BRIEF:
Write out verbatim the records from the line containing "The image size is (672, 432)." through the end of the records, both ends included.

▼

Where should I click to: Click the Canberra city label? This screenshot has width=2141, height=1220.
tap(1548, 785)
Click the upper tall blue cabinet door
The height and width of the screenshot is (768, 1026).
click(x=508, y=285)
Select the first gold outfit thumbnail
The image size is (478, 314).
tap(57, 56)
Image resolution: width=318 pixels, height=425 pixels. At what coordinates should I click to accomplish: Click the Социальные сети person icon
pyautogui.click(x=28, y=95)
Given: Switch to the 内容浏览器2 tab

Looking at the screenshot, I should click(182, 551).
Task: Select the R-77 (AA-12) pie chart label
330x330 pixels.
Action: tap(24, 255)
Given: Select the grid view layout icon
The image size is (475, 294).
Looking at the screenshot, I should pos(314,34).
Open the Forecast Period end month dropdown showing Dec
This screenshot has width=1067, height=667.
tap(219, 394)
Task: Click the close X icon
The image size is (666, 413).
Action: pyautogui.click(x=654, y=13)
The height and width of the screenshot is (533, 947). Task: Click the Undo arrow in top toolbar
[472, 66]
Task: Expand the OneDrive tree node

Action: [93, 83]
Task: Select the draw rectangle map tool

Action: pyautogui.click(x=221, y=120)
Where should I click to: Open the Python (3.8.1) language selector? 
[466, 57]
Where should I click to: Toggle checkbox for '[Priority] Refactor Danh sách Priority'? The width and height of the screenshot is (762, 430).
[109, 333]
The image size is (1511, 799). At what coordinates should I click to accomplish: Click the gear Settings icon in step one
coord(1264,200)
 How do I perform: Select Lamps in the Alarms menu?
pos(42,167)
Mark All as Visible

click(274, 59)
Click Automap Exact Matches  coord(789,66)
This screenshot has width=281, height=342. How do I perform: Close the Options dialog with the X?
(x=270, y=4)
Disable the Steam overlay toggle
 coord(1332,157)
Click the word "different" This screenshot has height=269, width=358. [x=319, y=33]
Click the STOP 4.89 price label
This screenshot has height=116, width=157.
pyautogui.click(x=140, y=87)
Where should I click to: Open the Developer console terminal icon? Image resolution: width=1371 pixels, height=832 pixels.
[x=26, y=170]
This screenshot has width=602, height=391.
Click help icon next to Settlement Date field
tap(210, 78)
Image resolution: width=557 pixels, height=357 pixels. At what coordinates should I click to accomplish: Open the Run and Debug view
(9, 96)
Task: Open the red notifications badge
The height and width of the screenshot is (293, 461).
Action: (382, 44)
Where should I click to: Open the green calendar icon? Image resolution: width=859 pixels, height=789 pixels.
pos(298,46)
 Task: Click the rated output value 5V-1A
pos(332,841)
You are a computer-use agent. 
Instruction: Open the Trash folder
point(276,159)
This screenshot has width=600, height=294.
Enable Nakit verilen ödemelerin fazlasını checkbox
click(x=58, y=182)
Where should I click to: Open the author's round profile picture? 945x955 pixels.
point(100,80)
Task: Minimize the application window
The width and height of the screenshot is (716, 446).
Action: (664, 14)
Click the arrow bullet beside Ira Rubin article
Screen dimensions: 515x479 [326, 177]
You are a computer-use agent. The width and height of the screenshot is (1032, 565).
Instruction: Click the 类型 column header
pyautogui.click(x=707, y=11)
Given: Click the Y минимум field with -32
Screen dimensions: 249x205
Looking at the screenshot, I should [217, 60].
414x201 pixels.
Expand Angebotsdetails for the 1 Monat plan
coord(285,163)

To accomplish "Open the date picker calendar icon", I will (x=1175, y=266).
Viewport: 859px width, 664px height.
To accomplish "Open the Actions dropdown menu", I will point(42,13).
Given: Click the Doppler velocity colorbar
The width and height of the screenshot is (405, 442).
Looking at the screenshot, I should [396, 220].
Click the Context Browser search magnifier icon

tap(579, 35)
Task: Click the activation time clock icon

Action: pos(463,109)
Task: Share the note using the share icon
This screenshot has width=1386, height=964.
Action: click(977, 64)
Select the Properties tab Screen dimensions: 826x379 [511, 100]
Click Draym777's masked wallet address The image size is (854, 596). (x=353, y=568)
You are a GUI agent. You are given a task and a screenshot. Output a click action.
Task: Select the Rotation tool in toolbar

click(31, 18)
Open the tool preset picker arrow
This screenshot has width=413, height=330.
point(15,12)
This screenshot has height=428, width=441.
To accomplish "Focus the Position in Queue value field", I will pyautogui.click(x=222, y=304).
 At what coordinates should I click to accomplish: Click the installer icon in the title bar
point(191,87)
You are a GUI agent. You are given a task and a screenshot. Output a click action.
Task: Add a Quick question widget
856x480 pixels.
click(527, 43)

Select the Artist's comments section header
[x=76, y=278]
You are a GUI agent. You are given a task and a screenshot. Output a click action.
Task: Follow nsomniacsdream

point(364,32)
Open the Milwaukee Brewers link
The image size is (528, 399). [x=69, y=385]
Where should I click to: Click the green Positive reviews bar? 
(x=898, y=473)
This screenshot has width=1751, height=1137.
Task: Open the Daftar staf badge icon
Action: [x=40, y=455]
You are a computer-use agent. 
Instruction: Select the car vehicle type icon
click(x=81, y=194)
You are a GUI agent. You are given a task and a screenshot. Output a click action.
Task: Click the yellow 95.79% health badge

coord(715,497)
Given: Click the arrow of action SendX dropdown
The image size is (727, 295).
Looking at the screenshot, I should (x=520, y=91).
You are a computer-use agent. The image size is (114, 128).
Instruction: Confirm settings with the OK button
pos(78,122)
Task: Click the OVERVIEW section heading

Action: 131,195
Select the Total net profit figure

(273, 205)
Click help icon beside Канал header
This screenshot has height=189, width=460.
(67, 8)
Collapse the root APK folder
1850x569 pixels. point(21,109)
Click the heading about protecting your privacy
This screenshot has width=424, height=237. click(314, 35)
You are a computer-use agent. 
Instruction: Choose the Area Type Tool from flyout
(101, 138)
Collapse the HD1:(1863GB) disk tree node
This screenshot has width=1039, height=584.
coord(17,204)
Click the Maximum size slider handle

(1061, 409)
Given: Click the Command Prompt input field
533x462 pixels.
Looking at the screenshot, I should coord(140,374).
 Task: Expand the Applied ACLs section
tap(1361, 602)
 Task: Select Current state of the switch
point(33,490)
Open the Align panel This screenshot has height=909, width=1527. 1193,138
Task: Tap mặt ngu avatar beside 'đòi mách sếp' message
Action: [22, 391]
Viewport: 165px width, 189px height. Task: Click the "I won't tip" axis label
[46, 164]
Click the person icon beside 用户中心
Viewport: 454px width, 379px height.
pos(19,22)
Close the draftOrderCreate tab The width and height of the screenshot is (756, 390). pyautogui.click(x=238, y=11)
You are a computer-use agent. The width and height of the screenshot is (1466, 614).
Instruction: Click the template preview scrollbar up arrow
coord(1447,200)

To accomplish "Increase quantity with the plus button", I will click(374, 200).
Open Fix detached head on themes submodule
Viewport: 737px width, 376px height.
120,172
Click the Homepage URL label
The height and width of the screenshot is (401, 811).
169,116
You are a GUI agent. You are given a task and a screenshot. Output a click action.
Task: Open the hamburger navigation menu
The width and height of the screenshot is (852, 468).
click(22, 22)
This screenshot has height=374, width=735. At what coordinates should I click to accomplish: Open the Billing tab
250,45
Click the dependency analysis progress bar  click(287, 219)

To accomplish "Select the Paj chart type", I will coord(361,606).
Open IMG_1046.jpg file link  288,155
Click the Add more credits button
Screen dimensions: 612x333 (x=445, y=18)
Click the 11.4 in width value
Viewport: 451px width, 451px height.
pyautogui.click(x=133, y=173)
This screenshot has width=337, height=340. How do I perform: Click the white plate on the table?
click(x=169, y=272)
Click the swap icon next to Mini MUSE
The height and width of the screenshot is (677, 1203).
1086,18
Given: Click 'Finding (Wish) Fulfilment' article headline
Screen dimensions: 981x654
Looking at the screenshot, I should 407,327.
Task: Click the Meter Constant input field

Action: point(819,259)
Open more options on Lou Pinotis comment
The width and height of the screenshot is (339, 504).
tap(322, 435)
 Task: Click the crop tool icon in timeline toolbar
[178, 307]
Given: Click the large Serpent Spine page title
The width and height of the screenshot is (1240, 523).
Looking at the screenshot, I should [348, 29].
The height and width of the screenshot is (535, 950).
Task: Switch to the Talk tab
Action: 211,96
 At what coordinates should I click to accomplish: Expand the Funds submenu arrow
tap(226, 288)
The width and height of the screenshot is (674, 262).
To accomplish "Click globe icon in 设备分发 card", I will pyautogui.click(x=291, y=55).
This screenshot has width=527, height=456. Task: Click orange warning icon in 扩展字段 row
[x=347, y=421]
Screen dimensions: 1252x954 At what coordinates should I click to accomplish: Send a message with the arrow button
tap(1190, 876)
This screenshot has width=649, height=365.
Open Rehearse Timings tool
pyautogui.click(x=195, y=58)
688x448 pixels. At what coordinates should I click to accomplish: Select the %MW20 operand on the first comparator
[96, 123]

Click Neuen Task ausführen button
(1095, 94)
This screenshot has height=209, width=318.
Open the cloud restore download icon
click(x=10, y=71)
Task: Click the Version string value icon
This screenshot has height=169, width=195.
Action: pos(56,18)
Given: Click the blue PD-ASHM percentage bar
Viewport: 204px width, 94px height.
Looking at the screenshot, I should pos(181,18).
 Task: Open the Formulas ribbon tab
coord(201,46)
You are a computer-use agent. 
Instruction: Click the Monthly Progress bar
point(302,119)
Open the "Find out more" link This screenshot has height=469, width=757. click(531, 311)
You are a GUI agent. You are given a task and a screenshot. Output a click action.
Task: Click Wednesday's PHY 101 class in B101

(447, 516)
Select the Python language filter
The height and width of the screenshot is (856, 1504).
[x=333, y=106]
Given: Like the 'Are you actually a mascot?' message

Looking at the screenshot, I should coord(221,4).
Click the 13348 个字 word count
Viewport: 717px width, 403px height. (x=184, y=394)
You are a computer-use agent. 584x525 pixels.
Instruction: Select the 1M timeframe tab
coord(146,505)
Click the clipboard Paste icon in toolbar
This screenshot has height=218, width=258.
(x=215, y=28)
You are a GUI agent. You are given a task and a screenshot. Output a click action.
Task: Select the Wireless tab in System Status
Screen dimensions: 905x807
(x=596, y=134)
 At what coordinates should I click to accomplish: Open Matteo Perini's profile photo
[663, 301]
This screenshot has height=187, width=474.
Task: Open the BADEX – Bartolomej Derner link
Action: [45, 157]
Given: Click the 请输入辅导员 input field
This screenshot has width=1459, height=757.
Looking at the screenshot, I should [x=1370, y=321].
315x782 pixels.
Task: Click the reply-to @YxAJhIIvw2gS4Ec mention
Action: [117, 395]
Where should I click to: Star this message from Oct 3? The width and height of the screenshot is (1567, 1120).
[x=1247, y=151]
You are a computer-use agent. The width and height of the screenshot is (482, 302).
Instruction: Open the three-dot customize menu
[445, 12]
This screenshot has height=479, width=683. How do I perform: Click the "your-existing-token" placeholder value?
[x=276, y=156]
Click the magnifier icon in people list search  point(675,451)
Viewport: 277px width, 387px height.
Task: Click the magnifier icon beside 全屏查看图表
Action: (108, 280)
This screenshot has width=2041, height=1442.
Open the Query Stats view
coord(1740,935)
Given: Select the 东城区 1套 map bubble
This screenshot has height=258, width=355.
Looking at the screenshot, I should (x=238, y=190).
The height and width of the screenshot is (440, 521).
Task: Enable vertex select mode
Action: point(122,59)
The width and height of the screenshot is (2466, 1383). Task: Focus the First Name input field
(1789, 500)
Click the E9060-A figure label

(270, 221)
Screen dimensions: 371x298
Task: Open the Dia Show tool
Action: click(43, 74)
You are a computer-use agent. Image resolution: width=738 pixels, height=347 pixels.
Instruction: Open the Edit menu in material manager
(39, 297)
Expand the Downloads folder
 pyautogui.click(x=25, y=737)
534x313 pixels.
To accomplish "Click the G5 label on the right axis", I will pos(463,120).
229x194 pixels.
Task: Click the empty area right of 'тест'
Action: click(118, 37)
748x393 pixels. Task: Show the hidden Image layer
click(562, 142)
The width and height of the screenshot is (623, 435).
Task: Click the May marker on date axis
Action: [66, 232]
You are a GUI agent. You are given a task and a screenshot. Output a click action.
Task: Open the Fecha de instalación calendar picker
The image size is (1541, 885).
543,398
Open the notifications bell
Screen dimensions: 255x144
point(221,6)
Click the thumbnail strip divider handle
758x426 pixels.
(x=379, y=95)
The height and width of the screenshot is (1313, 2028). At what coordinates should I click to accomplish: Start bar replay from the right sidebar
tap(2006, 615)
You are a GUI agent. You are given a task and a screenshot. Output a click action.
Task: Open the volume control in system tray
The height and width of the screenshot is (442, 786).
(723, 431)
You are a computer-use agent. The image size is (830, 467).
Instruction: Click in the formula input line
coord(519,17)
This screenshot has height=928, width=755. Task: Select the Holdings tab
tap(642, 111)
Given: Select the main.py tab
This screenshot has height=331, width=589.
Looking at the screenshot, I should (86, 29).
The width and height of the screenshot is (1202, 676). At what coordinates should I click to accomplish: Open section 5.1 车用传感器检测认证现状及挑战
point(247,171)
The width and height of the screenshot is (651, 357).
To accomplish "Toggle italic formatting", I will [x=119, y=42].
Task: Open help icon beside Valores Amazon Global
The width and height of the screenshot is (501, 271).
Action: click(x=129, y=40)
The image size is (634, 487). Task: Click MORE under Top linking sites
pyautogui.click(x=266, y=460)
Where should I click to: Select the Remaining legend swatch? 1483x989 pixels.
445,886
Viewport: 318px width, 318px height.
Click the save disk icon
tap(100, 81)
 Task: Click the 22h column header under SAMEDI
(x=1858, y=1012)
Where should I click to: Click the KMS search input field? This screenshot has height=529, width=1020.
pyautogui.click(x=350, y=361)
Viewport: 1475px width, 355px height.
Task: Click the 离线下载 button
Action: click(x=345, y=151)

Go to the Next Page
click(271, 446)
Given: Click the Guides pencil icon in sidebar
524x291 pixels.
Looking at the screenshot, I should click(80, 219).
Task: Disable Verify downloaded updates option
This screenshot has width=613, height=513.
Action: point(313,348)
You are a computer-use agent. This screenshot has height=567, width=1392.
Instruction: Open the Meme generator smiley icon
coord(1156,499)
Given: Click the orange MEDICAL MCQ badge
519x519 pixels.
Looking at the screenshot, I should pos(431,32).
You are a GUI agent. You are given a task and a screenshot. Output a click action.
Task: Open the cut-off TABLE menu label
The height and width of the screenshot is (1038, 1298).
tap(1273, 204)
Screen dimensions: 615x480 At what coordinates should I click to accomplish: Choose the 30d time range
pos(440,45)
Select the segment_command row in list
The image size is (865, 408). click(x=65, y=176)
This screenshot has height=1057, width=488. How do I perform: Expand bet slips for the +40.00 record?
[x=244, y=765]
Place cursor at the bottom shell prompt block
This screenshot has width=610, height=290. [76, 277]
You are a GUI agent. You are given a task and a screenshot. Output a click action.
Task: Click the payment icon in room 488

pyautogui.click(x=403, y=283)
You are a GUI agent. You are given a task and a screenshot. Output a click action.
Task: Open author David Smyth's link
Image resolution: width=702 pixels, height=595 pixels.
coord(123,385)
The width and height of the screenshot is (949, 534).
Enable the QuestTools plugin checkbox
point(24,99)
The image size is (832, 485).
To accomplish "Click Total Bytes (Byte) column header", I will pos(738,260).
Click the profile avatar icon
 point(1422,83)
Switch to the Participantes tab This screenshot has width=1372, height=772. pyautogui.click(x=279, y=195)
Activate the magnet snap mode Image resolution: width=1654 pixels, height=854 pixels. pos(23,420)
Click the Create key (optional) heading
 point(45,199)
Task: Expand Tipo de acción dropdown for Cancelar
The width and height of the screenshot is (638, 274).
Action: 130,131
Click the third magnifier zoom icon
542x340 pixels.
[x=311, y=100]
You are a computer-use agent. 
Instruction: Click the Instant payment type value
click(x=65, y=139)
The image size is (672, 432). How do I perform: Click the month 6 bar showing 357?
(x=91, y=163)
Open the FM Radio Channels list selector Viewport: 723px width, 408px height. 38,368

▲

WRITTEN RESPONSE:
The image size is (672, 432). How do I perform: Click the month 6 bar showing 357?
(x=91, y=163)
Open the FM Radio Channels list selector Viewport: 723px width, 408px height. 38,368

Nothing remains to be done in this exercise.